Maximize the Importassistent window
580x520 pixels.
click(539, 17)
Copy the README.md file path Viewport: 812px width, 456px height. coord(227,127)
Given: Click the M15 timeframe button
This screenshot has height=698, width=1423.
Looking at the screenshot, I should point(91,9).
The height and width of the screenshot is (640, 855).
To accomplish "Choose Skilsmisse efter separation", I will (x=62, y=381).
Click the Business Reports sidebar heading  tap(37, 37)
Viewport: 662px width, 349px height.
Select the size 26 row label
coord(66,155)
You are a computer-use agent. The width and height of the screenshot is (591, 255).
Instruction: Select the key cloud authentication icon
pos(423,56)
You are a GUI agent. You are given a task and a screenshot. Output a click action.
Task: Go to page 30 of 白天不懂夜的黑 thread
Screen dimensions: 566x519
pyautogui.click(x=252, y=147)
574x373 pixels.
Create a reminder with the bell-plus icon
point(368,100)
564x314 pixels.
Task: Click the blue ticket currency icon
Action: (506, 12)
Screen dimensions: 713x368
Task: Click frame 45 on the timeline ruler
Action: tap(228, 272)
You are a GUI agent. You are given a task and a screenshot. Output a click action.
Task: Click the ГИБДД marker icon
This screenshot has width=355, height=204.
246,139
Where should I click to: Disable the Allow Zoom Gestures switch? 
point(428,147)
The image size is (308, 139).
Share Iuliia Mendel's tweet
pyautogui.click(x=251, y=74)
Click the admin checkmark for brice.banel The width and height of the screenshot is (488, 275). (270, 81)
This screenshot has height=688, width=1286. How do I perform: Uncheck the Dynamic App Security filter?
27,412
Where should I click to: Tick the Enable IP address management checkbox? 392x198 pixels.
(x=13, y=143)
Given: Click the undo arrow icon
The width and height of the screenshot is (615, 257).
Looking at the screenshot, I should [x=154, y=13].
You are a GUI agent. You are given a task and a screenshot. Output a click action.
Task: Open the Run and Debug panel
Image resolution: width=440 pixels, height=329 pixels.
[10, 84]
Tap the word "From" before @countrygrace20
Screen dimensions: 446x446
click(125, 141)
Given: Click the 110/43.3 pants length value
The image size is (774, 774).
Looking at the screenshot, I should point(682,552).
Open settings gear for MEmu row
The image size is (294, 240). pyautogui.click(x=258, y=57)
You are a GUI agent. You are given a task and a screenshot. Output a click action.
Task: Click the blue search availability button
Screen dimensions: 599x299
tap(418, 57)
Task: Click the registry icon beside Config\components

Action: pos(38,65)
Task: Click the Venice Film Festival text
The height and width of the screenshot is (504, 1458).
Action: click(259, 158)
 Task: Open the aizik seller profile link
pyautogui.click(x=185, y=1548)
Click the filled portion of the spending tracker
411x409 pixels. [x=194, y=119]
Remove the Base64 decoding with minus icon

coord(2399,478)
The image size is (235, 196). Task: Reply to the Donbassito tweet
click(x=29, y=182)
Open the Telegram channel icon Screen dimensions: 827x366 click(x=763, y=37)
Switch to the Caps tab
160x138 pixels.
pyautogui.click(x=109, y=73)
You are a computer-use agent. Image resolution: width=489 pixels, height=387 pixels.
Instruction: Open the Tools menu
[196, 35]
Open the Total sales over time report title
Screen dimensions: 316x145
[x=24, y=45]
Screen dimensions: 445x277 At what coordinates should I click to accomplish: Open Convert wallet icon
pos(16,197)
- - -
The problem: Find the lines above that contain the word "Viewport" and copy each one.

Task output:
Copy the README.md file path Viewport: 812px width, 456px height. coord(227,127)
Viewport: 662px width, 349px height.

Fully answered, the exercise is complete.